» Goal: Pull out each line of the material below that contains the word "previous", and copy those lines unchanged.

═══ Extracted records

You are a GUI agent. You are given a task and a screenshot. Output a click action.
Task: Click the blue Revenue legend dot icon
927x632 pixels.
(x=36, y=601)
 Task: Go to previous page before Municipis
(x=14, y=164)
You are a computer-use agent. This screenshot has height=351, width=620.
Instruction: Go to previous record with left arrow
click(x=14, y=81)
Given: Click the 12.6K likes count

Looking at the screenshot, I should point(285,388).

══════

» Result for this task:
 Task: Go to previous page before Municipis
Instruction: Go to previous record with left arrow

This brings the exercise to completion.